(Data extracted from a collection)
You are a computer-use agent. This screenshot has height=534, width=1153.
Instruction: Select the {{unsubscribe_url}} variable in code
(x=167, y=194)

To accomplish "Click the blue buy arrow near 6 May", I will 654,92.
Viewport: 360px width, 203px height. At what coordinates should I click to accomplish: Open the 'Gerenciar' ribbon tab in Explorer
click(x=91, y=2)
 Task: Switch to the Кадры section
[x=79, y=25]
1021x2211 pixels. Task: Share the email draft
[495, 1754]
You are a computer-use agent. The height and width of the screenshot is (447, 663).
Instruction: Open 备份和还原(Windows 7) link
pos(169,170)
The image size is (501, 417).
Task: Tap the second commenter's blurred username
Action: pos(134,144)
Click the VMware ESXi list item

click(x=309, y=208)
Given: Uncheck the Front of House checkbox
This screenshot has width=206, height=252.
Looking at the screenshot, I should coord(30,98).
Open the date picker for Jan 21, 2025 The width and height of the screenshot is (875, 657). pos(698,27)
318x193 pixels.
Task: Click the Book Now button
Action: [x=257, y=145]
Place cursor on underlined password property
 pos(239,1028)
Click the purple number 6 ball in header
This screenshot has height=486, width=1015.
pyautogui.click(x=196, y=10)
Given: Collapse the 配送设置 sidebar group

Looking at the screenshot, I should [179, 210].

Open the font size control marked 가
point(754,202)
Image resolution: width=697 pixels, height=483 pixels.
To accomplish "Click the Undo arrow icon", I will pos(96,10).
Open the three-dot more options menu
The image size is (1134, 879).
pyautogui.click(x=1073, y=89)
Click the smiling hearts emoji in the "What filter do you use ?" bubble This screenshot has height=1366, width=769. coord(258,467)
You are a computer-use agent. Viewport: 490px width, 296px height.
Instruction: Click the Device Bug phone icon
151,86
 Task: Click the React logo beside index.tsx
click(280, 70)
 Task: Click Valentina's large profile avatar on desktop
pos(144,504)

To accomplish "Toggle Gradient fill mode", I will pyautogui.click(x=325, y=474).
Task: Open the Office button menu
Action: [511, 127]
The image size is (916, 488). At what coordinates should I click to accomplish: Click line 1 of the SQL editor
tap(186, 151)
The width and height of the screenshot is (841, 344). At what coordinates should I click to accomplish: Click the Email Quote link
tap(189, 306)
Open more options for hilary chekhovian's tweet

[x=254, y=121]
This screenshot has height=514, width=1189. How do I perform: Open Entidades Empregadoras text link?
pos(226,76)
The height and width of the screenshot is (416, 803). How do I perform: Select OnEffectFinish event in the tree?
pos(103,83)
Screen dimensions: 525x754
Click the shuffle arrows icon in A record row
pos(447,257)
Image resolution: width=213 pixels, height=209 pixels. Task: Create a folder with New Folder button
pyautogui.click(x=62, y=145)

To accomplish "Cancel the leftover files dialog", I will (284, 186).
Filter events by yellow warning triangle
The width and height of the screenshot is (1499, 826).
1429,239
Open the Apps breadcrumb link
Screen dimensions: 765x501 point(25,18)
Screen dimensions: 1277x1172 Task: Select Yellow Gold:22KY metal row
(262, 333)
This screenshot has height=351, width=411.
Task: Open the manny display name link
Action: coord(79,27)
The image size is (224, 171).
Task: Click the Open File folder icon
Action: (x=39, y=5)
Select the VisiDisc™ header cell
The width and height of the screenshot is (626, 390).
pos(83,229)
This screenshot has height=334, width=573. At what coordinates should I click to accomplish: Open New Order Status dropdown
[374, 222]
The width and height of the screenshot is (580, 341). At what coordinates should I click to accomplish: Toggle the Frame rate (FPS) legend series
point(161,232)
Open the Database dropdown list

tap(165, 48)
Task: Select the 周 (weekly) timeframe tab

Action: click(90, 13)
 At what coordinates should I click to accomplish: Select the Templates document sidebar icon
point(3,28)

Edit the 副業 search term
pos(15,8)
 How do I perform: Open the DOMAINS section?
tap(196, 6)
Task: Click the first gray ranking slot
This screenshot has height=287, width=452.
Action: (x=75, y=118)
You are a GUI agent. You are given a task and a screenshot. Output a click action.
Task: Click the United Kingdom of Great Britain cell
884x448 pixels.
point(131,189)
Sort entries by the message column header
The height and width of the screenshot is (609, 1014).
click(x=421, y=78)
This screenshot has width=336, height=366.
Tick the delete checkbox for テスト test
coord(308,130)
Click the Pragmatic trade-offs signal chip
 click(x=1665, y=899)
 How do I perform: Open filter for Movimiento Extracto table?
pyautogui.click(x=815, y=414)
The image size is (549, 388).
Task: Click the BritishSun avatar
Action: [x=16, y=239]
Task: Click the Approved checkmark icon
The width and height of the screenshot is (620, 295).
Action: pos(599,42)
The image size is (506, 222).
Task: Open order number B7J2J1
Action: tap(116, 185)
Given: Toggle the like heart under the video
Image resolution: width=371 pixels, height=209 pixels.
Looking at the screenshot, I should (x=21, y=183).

* **Requirements**: Can you render the rows starting with the line that contains "Click the smiling" and going on through the line that contains "Action: (x=39, y=5)" as a numbered list, leaving out blank lines?

* **Full answer**:
1. Click the smiling hearts emoji in the "What filter do you use ?" bubble This screenshot has height=1366, width=769. coord(258,467)
2. You are a computer-use agent. Viewport: 490px width, 296px height.
3. Instruction: Click the Device Bug phone icon
4. 151,86
5.  Task: Click the React logo beside index.tsx
6. click(280, 70)
7.  Task: Click Valentina's large profile avatar on desktop
8. pos(144,504)
9. To accomplish "Toggle Gradient fill mode", I will pyautogui.click(x=325, y=474).
10. Task: Open the Office button menu
11. Action: [511, 127]
12. The image size is (916, 488). At what coordinates should I click to accomplish: Click line 1 of the SQL editor
13. tap(186, 151)
14. The width and height of the screenshot is (841, 344). At what coordinates should I click to accomplish: Click the Email Quote link
15. tap(189, 306)
16. Open more options for hilary chekhovian's tweet
17. [x=254, y=121]
18. This screenshot has height=514, width=1189. How do I perform: Open Entidades Empregadoras text link?
19. pos(226,76)
20. The height and width of the screenshot is (416, 803). How do I perform: Select OnEffectFinish event in the tree?
21. pos(103,83)
22. Screen dimensions: 525x754
23. Click the shuffle arrows icon in A record row
24. pos(447,257)
25. Image resolution: width=213 pixels, height=209 pixels. Task: Create a folder with New Folder button
26. pyautogui.click(x=62, y=145)
27. To accomplish "Cancel the leftover files dialog", I will (284, 186).
28. Filter events by yellow warning triangle
29. The width and height of the screenshot is (1499, 826).
30. 1429,239
31. Open the Apps breadcrumb link
32. Screen dimensions: 765x501 point(25,18)
33. Screen dimensions: 1277x1172 Task: Select Yellow Gold:22KY metal row
34. (262, 333)
35. This screenshot has height=351, width=411.
36. Task: Open the manny display name link
37. Action: coord(79,27)
38. The image size is (224, 171).
39. Task: Click the Open File folder icon
40. Action: (x=39, y=5)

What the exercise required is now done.